The apparent discovery of "vast reserves" of rare earth minerals in the state's west could turn into a $9 billion honey pot for Queensland, the government says.
The sought-after minerals are believed to be within rare geological pipe structures that were unearthed in a remote area of western Queensland, southwest of Mount Isa, and only previously found in a handful of places around the globe.
"We have the potential here in Queensland for a major new resource," Natural Resources and Mines Minister Anthony Lynham said in Brisbane on Sunday.
"This could potentially bring up to $9 billion to the economy of Queensland (and that) is a conservative figure."
Dr Lynham said the government would release the tenements as soon as possible to open the sites up for exploration.
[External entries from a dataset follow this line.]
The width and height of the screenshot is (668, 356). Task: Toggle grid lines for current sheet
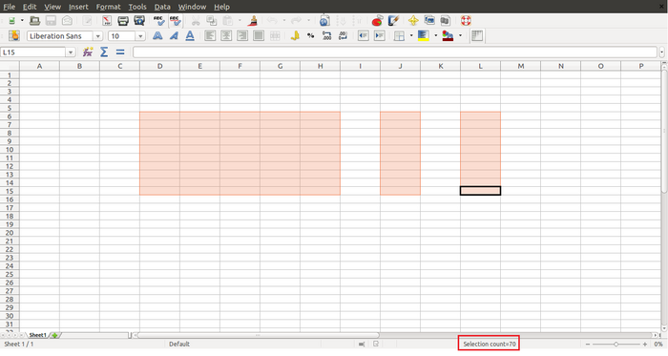[x=477, y=35]
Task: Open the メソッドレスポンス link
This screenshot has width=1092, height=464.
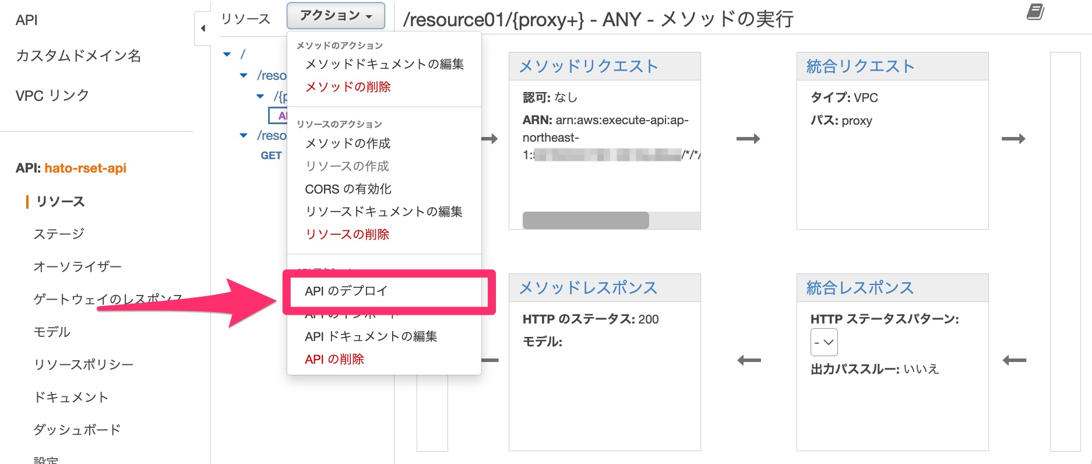Action: (x=587, y=288)
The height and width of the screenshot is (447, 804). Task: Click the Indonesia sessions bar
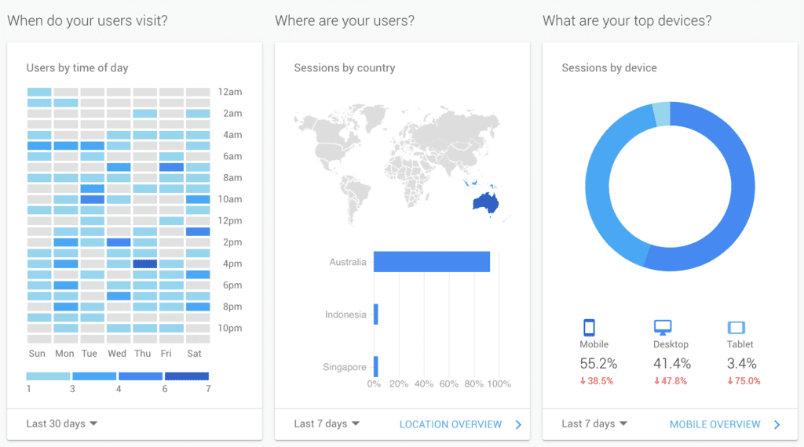coord(376,314)
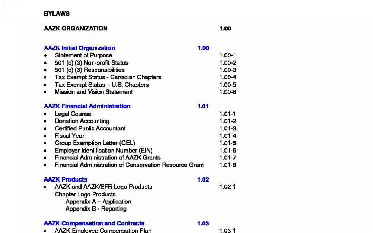
Task: Click the BYLAWS title at top
Action: click(x=57, y=14)
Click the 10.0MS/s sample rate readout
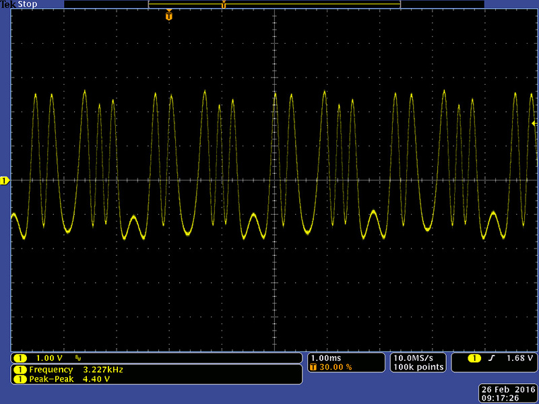 (x=418, y=358)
The pipes are considered part of the so-called Diamantina Minerals Province, which stretches from Fifield in NSW up to the Merlin diamond mine in the Northern Territory, and are likely to also contain platinum, gold, silver and possibly diamonds.
It's hoped minerals that are used for advanced technologies such as fuel cells, mobile phones and hybrid vehicle batteries will be uncovered and prove enticing for companies looking to capitalise on a shift from a carbon-based economy.
"An opportunity exists for the right type of company to maximise this detailed geological information and take it to the next step commercially," Dr Lynham said.